Les caisses de pension se présentent à fin septembre dans une situation aussi confortable qu'à la fin 2005, selon Benjamin Brandenberger, CEO de Complementa, lors de la présentation du «Check-up AWP/Complemeta», lequel représente 445 instituts, pour 1,68 million d'assurés. Le taux de couverture s'élevait à 104,7% si l'on prend la moyenne pondérée ou de 110% la médiane - qui compte autant d'instituts au-dessus de ce chiffre qu'en dessous.

Même les caisses de droit public, si souvent décriées, présentent des degrés de couverture honorables. Grâce à la bonne tenue des marchés financiers, le taux de couverture s'est accru de 2 à 2,5% depuis la fin juin, pour toutes les catégories d'instituts. A fin septembre, il est donc supérieur à son niveau de la fin 2001. La situation de la prévoyance est très satisfaisante, selon Oskar Leutwyler, directeur du conseil en prévoyance pour Swisscanto. En effet, une majorité de caisses de pension offre 75% du dernier salaire alors qu'à l'origine l'objectif était fixé à 60%.

Benjamin Brandenberger explique en outre que les caisses de pension avec primauté des contributions offrent 3 fois plus que les obligations de la LPP, les caisses avec primauté des prestations 5 fois plus.

Le pire serait de créer une caisse unique

Le CEO de Complementa en conclut que la création d'une caisse de pension unique serait la décision la plus antisociale que l'on puisse prendre. Plus on accroît la marge de manœuvre des acteurs et plus la performance s'accroît. Le rapport de Swisscanto sur l'état des caisses de pension permet aux experts de commenter l'affaire Swissfirst. A leur goût, elle ne doit pas conduire le parlement à des décisions précipitées. «Un abaissement de la limitation de vitesse n'aurait guère d'impact sur les chauffards», selon Gérard Fischer, CEO du groupe Swisscanto. Un code de conduite existe et il a été intégré dans la loi. Le problème tient à l'application du code, selon Hans Ender, directeur de l'association des caisses de pension (ASIP). Les règles doivent figurer dans le contrat de travail et si elles ne sont pas respectées, la résiliation du contrat doit être prévue. Mais un renforcement de la législation n'est pas nécessaire. Certes seules 300 caisses de pension ont signé le code de conduite, soit 10% du total. «Il n'est pas pris assez au sérieux», selon l'ASIP. Mais cela ne signifie qu'elles s'y opposent. L'affaire Swissfirst pourrait toutefois augmenter l'intérêt pour ce code.

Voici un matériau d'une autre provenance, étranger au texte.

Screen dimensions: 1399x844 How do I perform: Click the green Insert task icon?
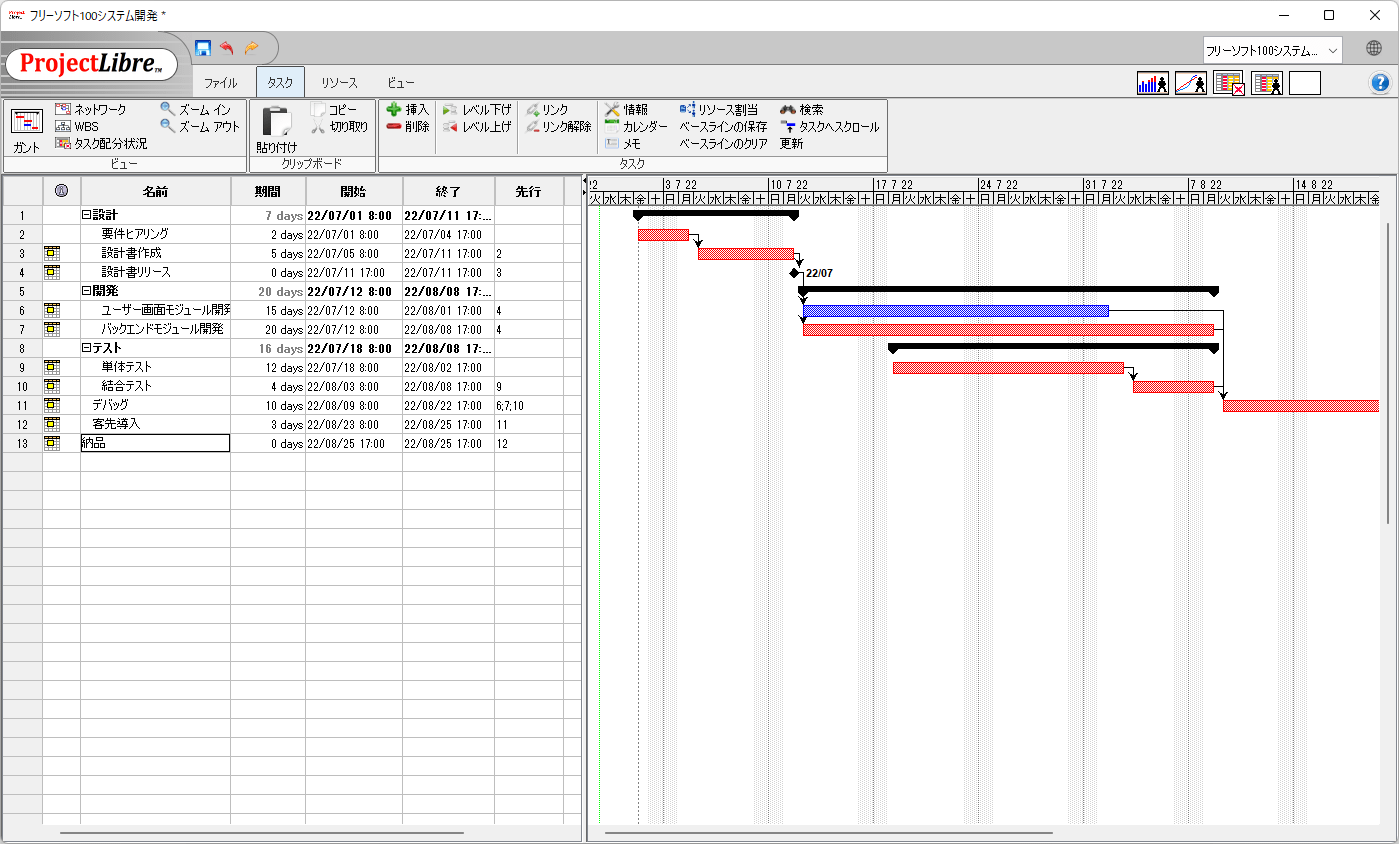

Doutes sur l'interdiction du «parallel running»

Les experts se montrent par ailleurs très réticents à condamner une pratique pourtant interdite ailleurs, à savoir le «parallel running». Ce terme s'applique lorsqu'un gérant effectue la même transaction pour son compte et pour son institut. Si le parallel running s'opère sur des actions du SMI, le poids d'une caisse ne suffit pas à influencer le cours de l'action, le gérant n'en tire donc pas d'avantage, explique Hans Ender. Il en va autrement d'une action de moindre capitalisation, comme Zehnder. Le code de conduite condamne le «front running» - opération du gérant avant celle de l'institution -, mais tolère le parallel running. Mais il en va de la responsabilité de chaque institut d'offrir des conditions de gouvernance strictes et de les appliquer.

Les experts se montrent également opposés aux efforts de réduction du nombre de caisses de pension. La marche à suivre poserait problème. En outre, les résultats montrent que ce sont les grandes caisses qui affichent les moins bons résultats.

La centralisation de la surveillance des caisses de pension est un autre sujet actuel. Le message du Conseil fédéral est encore en phase de consultation, mais il paraît satisfaisant. La surveillance est l'affaire des cantons.